News | 2003年5月8日 00:13 AM 更新 |
ニューオーリンズで開催中のWinHEC 2003会場近くで、Transmetaは記者向けのブリーフィングを開催している。同社はこのWinHECに合わせ、次世代のSmart Displayのリファレンスデザイン開発に向けたパートナー企業のメンバーになったというプレスリリースを発行。次世代Smart Displayでは、Crusoeプロセッサを搭載したリファレンスモデルが開発されるという。
同社によると、次世代Smart Displayのリファレンスデザインで採用されるCrusoeは、0.13ミクロンプロセスのTM5800。製造プロセスがこなれており、十分に高い消費電力/パワー比を実現できるためという。またSmart Displayのために、TM5800のデザインを90ナノメートル世代に縮小する計画も持っていないという。
Smart Display向けにはMIPSやARMなどの、組込用RISCプロセッサの方がフィットするのではないか?との質問に対しTransmeta担当者は「次世代Smart DisplayではMPEG-2/4あるいはWindows Media 9 Seriesといった、DVDクオリティの高品質ビデオもサポートされる。確かにRISCベンダーたちはシステム回路を統合したチップを持っており、われわれは持っていない。しかし、次世代Smart Displayに要求される高品質の処理を行いながら、さらに性能的な余裕を持てるのはわれわれの方。われわれの製品は300MHzから1GHzまでスケールし、よりフレキシブルなアプリケーションの開発が行えるようになる」と答えた。

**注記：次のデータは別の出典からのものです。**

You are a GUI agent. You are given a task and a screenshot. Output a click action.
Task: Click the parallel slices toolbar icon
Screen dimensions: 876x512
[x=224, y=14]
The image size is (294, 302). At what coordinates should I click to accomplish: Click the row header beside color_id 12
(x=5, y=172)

一方、このところの定番となっているTM8000のデモも行われた。デモシステムの外観は以前と全く同じものだったが、実装されているチップは以前よりも新しい製造プロセスを採用したものだという。パフォーマンスや消費電力を含め、新たに明らかにされた公式情報はなかったが、非公式ながら以下のことが今回、判明している。

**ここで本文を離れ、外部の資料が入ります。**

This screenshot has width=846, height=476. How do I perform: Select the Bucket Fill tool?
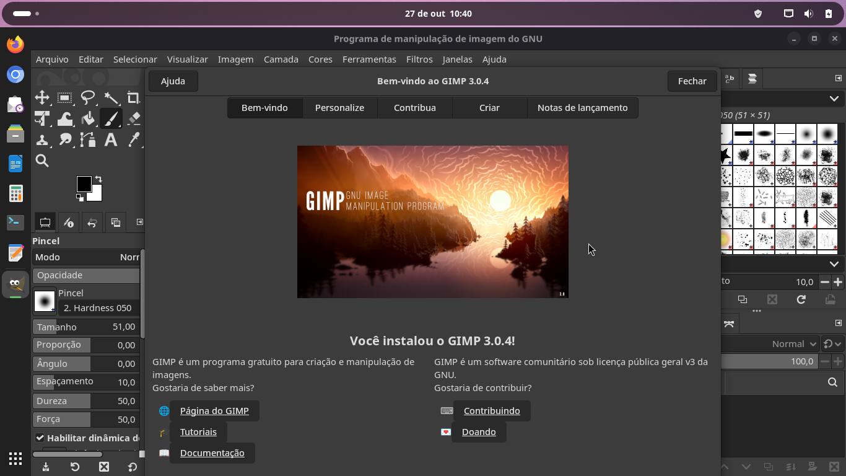pos(88,119)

デモシステムのクロック周波数は1.06GHz。最終製品ではより高いクロック周波数になるとのことだが、過去に行われたモバイルPentium 4-M/2.4GHzとの比較デモ(TM8000の方が高速に動作する)も、同様のクロック周波数で行われた可能性が高い。またデモシステムのメインメモリは480Mバイトと表示されることから、32MバイトのCMSキャッシュが割り当てられているようだ。
またTM8000のTDPに関しては「まだ公表できる段階ではない」(マーケティングディレクタのMichael DeNeffe氏)とのことだが、従来の7ワットTDP(1GHz版は10ワット)程度の製品から25ワットレベルまでの製品を技術的には提供できるという。実際に、どのようなTDP枠を設定するかについては言及しなかった。

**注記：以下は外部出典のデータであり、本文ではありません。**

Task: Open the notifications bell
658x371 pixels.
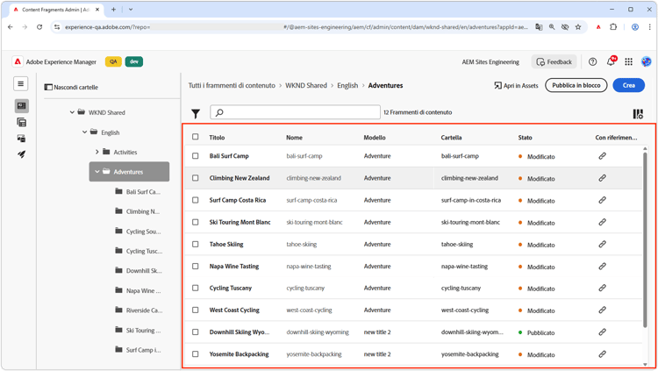Action: point(611,62)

TM8000の出荷時期についてDeNeffe氏は「9月になる。すでに何社かのパートナーが開発を行っており、第3四半期にはTM8000を搭載する最終製品が日本と台湾のベンダーからリリースされる見込み」という。フォームファクタに関しても、小型PCから通常の2スピンドル、3スピンドルクラスに至るまで、さまざまなタイプが計画に上っているとか。
日本のいくつかのベンダーは、Crusoe搭載機の後継機種を予定していないが?との質問に対してTransmeta広報担当者は「確かにいくつかのOEM先はインテルにスイッチするが、われわれとのパートナー関係がなくなったわけではない。時期は言えないが、共同でTM8000ベースの新しいデザインに取り組んでおり、いずれは市場に投入されるだろう」と楽観的な見通しを語った。